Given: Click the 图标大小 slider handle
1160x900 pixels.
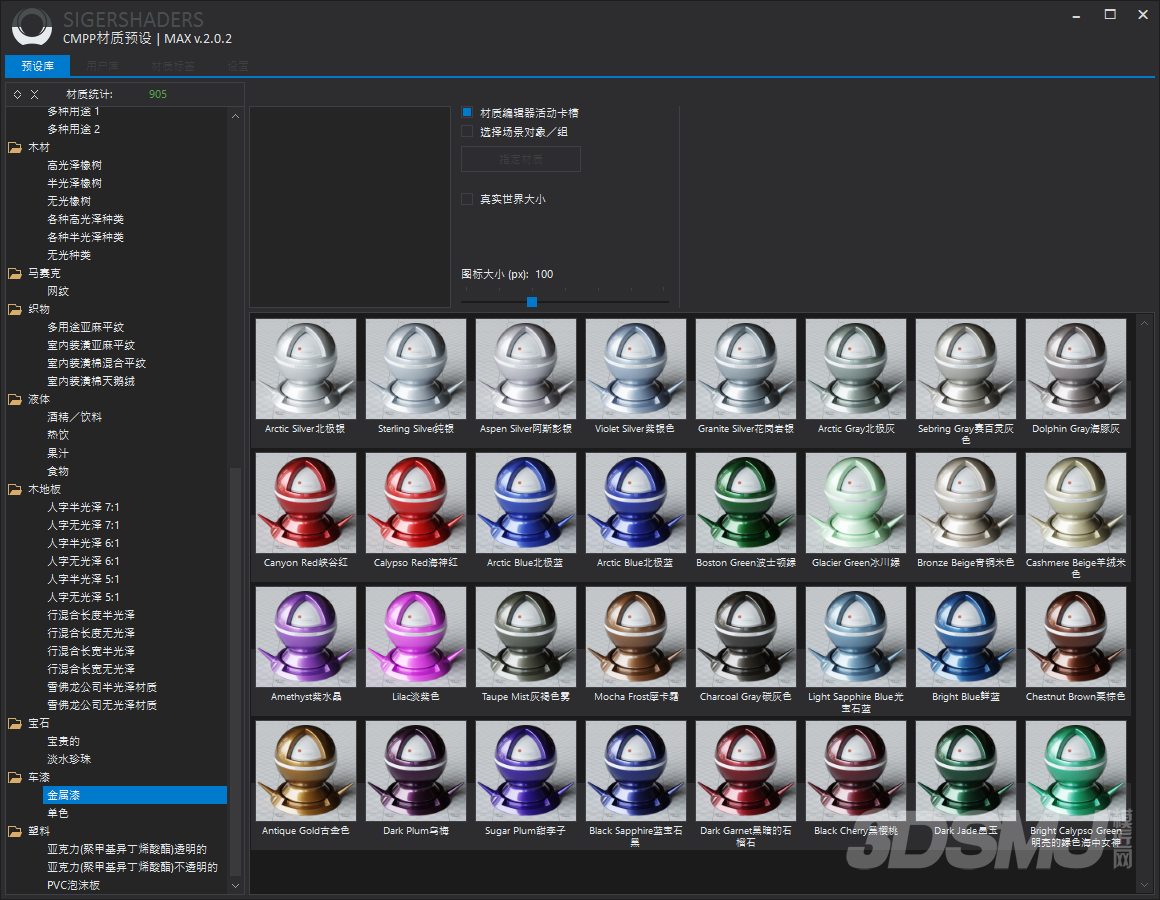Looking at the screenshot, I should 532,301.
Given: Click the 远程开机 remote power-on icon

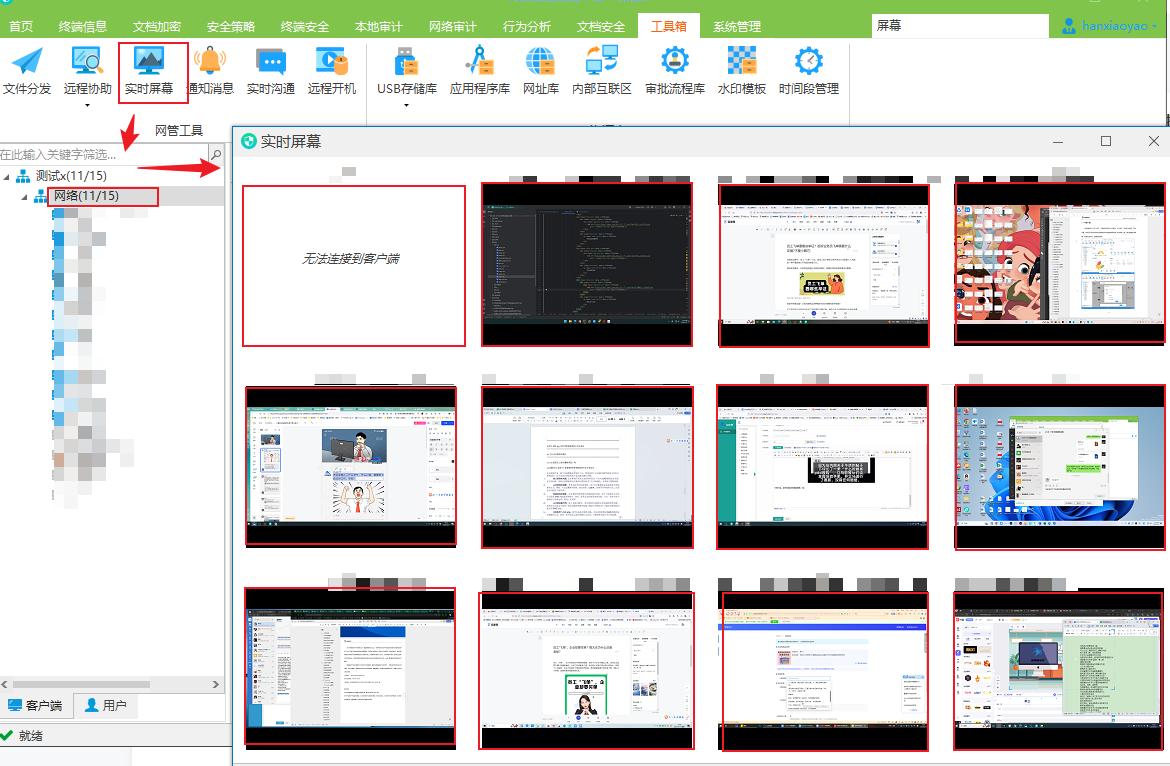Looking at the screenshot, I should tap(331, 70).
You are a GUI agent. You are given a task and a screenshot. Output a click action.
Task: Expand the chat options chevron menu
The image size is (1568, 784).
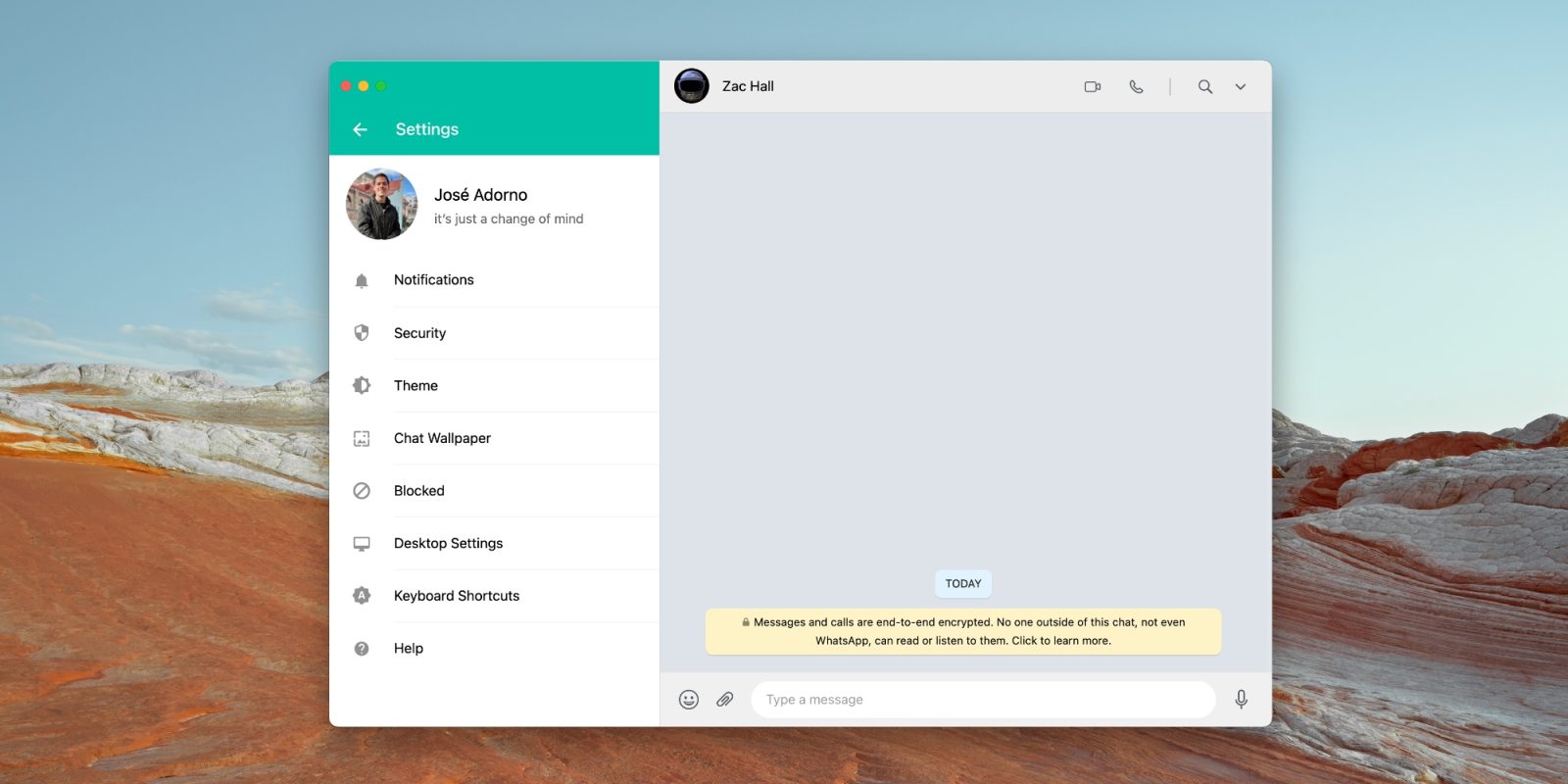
• • •
_Work item_: Pictures stay out; everything else in the listing above is to be repeated exactly.

_Solution to this exercise_:
Given: Click the 图标大小 slider handle
1160x900 pixels.
Looking at the screenshot, I should 532,301.
Given: Click the 远程开机 remote power-on icon

Looking at the screenshot, I should tap(331, 70).
You are a GUI agent. You are given a task and a screenshot. Output a click action.
Task: Expand the chat options chevron menu
The image size is (1568, 784).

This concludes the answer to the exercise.